Чудовище и чудовища
Шрифт:
Через двадцать минут сквозь щель в заборе Сэм увидел, как во дворе появились аптекарь Ронго и его коренастый усатый коллега. Охраны рядом с ними не было, но Сэм не забывал о том, что они скорее всего патрулируют улицу у главного входа. Ронго поставил на землю ящик с лекарствами и по очереди презентовал своему спутнику сосуд с мутной жидкостью и плотно набитый льняной мешочек. Затем он опустил их обратно в ящик и после негромких переговоров, которые из-за забора было сложно расслышать, взял у усатого мужчины пачку бумаг и начал их перелистывать. Сэм напрягся и перевёл взгляд на Мао, который в нервном напряжении уже выжидал у сломанной доски. Парень неловко улыбнулся Сэму и тряхнул патлатой головой. Сэми удивлялся, как можно сохранять такое
– Давай, – шепнул Джио и, молниеносно чиркнув спичкой, бросил начавший звонко трещать коробок за забор.
Из-за него раздался громкий хлопок, после чего в воздух взметнулся клуб густого едкого дыма. Мао моментально среагировал, с силой выбив ногой доску, и, протиснувшись сквозь образовавшуюся щель, исчез за дымовой завесой. Сэм вскочил на ящик, заранее поставленный у забора, и, подтянувшись на руках, перевесился через край ограды. Глаза слезились, а кашель то и дело подступал к горлу, но Сэм старательно пытался разглядеть происходящее. На секунду он заметил рыжую макушку, сбившую с ног усатого советника. Мао ловко подхватил выпавшие у него из рук бумаги, но, то ли из-за растерянности, то ли из-за дыма, никак не мог найти дыру в заборе, чтобы выбраться наружу. Тем временем у главного входа показались два гвардейца, один из которых бросился к Мао, а второй принялся заряжать пороховой арбалет, пытаясь подавить сухой кашель.

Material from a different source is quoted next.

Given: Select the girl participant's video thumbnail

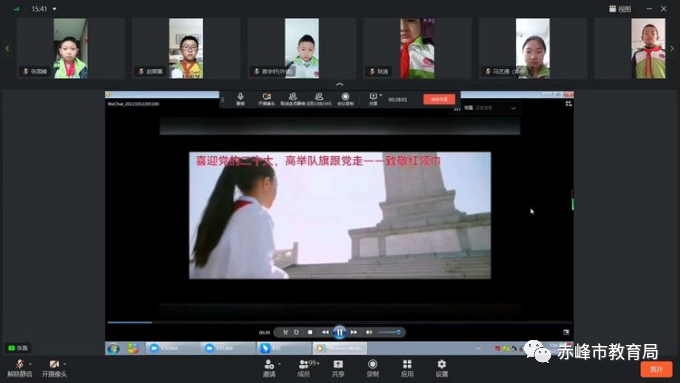Looking at the screenshot, I should click(x=533, y=48).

– Мао, сюда! – прокричал Сэм, ещё сильнее перевесившись через забор и протянув руки вниз.
Мао бросился в его сторону и, схватившись за руки Сэма, ловко вскарабкался вверх и спрыгнул с другой стороны. Парни пустились бежать, рассредоточившись по разным направлениям, как это было оговорено заранее, и Сэм последовал их примеру, однако, спрыгивая с ящика, оступился и повалился на землю, сильно ободрав бок о деревянную грань. Он попытался подняться, но тут же почувствовал, как на его спину опустилась тяжёлая нога в кожаном сапоге.
– Поймал! – раздался над головой гулкий низкий голос.

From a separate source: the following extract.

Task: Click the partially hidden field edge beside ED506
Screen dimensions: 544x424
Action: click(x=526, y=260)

Сэм попытался перевернуться и сбросить с себя ногу, но получил мощный удар в лицо, после чего почувствовал, как теряет сознание.
– Тэми, – прохрипел Такута, тихо стуча в деревянную дверь.
Её жилище располагалось в одной из башен Академии и состояло из кабинета и спальни, расположенной прямо за ним. Такута старался не шуметь, чтобы не разбудить соседей, но Тэми, очевидно, ещё спала в столь ранее время, а потому ему пришлось постучать настойчивее. Наконец дверь открылась, и за ней показалось заспанное лицо Тэми. Тёмные волосы были собраны в неаккуратный пучок, а просторная длинная рубаха была накинута, похоже, прямо на голое тело. Такута немного смутился от того, что застал её в таком виде.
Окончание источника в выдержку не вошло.